RECORDED INFORMATION:
--- START ---

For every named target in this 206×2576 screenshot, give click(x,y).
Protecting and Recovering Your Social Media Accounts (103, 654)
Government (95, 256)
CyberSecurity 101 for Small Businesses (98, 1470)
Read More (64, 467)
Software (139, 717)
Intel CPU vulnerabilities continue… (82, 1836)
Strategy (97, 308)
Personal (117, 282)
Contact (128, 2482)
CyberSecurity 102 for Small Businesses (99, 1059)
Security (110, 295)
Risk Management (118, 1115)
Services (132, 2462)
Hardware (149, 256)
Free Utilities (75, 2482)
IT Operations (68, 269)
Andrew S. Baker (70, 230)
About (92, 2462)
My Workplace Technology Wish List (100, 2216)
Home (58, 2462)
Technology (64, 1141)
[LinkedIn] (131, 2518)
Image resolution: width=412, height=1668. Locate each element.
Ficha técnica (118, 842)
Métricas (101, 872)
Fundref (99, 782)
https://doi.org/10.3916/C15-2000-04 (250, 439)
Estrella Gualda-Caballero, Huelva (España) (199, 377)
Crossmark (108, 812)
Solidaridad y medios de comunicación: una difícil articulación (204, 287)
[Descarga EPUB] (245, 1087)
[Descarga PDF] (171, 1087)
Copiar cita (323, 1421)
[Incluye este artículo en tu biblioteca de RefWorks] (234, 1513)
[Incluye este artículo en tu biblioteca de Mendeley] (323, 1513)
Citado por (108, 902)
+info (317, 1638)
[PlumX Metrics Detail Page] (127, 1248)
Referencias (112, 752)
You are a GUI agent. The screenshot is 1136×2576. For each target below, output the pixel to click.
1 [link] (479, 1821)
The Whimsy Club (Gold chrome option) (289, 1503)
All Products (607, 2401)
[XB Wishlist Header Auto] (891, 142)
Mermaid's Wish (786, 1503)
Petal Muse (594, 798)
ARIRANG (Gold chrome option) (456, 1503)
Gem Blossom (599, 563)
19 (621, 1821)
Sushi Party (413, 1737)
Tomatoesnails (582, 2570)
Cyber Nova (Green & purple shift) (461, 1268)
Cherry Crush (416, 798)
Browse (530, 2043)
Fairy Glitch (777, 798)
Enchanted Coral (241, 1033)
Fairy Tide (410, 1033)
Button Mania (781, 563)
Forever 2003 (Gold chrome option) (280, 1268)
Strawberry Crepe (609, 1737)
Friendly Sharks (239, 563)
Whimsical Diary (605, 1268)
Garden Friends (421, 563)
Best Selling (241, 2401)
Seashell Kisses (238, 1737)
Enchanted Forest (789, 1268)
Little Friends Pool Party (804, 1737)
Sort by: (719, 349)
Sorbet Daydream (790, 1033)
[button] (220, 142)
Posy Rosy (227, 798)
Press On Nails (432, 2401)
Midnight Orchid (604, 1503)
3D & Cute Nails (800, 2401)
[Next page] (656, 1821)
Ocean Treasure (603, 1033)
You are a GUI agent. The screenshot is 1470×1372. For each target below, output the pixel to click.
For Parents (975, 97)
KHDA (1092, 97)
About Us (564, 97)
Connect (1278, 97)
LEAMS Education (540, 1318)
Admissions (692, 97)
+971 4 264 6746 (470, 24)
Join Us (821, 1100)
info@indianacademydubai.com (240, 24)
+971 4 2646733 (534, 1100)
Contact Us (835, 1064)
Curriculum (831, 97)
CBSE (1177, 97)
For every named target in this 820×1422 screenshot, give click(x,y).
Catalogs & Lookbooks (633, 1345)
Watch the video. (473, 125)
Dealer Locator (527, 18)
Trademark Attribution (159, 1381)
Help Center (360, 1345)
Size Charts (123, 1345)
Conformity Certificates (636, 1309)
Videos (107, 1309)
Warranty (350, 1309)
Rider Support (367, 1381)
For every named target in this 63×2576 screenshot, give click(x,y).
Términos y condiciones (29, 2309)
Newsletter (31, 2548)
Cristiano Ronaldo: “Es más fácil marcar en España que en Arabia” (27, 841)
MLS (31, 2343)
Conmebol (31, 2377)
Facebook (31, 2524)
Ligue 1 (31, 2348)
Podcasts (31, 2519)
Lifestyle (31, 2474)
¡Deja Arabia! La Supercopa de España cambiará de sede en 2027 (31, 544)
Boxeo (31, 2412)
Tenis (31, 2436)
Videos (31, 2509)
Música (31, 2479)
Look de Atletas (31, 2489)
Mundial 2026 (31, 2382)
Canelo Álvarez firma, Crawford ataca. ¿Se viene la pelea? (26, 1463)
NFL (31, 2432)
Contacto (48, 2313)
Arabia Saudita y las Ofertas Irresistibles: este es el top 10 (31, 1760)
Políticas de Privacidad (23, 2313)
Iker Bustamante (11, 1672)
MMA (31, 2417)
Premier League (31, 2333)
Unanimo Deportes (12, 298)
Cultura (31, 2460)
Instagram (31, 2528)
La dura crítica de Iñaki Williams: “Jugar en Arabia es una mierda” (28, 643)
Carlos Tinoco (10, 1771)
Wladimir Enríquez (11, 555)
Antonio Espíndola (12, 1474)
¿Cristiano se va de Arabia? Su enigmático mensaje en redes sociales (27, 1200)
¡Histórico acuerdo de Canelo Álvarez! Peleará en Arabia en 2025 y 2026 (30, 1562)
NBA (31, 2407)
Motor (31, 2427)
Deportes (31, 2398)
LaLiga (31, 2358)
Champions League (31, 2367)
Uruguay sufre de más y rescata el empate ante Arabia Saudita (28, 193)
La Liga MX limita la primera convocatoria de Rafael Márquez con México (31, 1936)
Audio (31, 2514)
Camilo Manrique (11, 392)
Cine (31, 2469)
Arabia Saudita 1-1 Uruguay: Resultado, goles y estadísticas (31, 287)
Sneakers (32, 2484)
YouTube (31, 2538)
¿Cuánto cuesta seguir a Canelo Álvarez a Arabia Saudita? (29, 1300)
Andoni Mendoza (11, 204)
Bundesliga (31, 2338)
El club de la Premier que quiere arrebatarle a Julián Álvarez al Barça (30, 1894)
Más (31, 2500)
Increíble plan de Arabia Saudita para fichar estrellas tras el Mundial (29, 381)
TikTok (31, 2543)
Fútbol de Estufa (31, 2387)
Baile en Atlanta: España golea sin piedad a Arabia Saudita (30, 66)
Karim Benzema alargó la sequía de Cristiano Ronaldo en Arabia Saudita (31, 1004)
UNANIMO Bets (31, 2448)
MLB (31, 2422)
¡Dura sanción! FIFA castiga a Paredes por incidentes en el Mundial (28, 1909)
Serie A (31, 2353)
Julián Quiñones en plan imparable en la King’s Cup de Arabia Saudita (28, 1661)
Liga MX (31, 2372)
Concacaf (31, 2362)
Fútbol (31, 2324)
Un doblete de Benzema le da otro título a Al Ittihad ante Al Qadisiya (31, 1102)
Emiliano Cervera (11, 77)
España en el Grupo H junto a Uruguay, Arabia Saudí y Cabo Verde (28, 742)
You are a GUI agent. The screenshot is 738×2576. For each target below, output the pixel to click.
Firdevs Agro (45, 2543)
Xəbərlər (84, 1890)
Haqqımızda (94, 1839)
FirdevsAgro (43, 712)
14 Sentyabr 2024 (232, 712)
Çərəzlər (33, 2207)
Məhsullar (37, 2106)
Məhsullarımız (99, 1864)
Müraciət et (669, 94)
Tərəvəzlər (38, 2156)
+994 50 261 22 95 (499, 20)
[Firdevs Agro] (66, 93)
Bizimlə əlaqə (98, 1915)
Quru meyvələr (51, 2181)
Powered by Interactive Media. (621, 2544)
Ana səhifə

--- END ---

PROBLEM STATEMENT:
Could you restate word for word the lines above, from the one that contains "Citado por (108, 902)" through the one that contains "ARIRANG (Gold chrome option) (456, 1503)", and no others?

OUTPUT FOR THIS TASK:
Citado por (108, 902)
+info (317, 1638)
[PlumX Metrics Detail Page] (127, 1248)
Referencias (112, 752)
You are a GUI agent. The screenshot is 1136×2576. For each target below, output the pixel to click.
1 [link] (479, 1821)
The Whimsy Club (Gold chrome option) (289, 1503)
All Products (607, 2401)
[XB Wishlist Header Auto] (891, 142)
Mermaid's Wish (786, 1503)
Petal Muse (594, 798)
ARIRANG (Gold chrome option) (456, 1503)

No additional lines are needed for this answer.